# Anonymous September Challenge: “The First Time I Died”



## Chesters Daughter (Sep 1, 2019)

*IMPORTANT NOTICE: We've a new update to the rules. Henceforth, kindly refrain from using the "like" function, or offering critique on any of the entries, UNTIL OUR WINNER IS ANNOUNCED. We are implementing this policy in an effort to protect anonymity as well as to spare our entrants the agony of being unable to respond to any critique they may receive for what could conceivably seem like eons. Thank you in advance for your cooperation.

*As previously announced by Gumby, we've updated the *challenge rules*. Henceforth, all submissions will be anonymous.

*Please remember that in submitting an entry you are obligated to cast at least one vote in the poll. Failure to do so will result in your entry being disqualified.

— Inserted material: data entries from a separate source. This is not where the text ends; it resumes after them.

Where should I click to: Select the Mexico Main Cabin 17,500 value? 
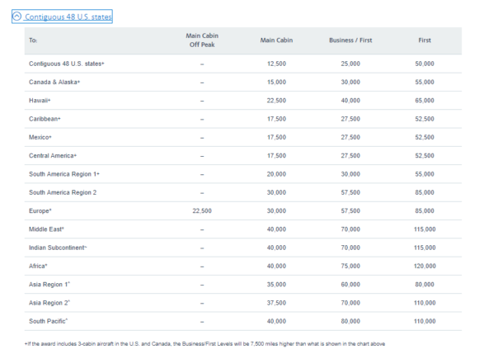(276, 137)
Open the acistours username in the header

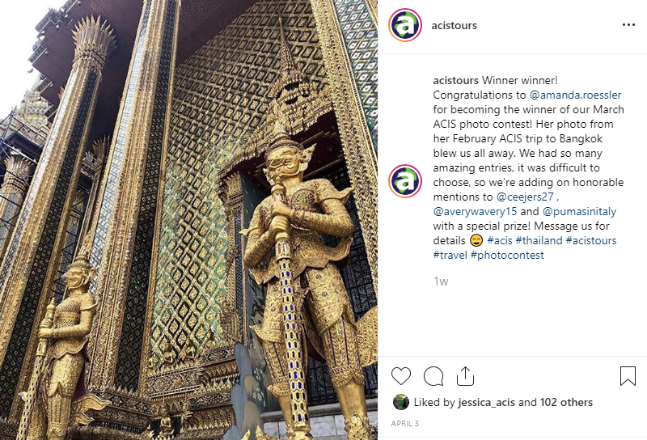pos(454,26)
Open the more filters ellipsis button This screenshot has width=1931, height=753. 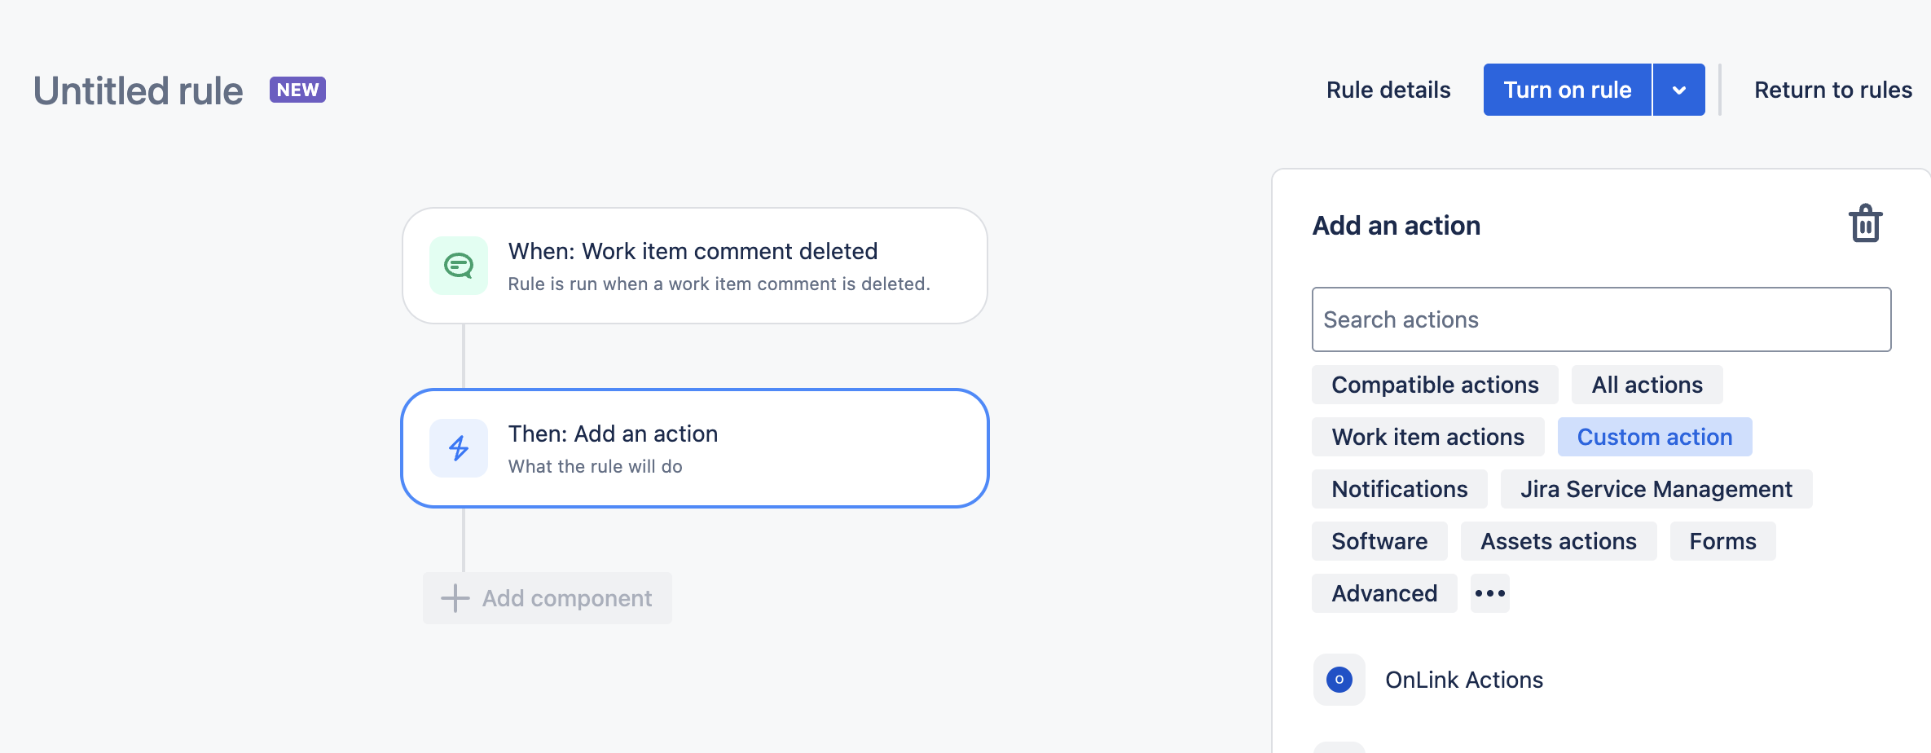(x=1490, y=593)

*The prompt for this month's challenge as chosen by Gumby is: *The First Time I Died

**Your entry must be submitted anonymously and therefore should be PMed to me*, *Chester's Daughter**, **so that I may post it for you. Please be sure to indicate in your PM on which board you prefer your work posted, PUBLIC or SECURE. I am responsible for linking all entries posted on the secure board to public board.

***VERY IMPORTANT*** Kindly make sure your entry is properly formatted and error free before you PM it to me as you will be unable to edit your work once I have posted it. If your work requires a disclaimer, please inform me in your submission PM.

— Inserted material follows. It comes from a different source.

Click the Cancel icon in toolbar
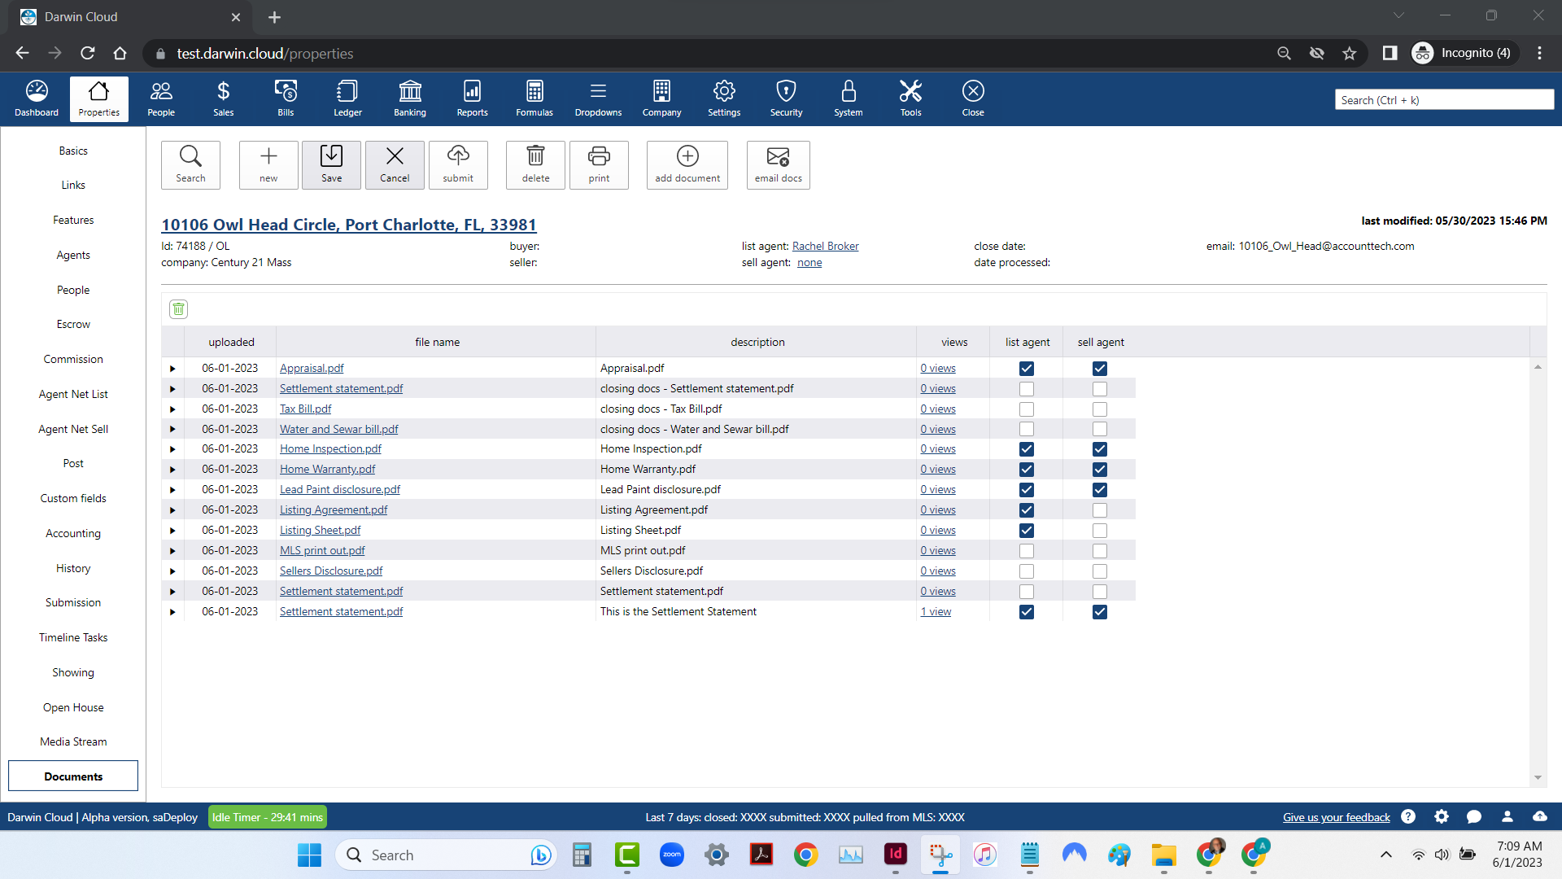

PLEASE ALSO NOTE THAT ANY ENTRY POSTED DIRECTLY TO EITHER BOARD WILL RESULT IN THAT PARTICULAR WORK BEING DISQUALIFIED, BUT YOU WILL BE PERMITTED TO SELECT ANOTHER WORK TO ENTER ANONYMOUSLY THROUGH THE REQUIRED CHANNELS. 


Do not post comments in this thread. Any discussion related to the challenge can take place in the Bards' Bistro.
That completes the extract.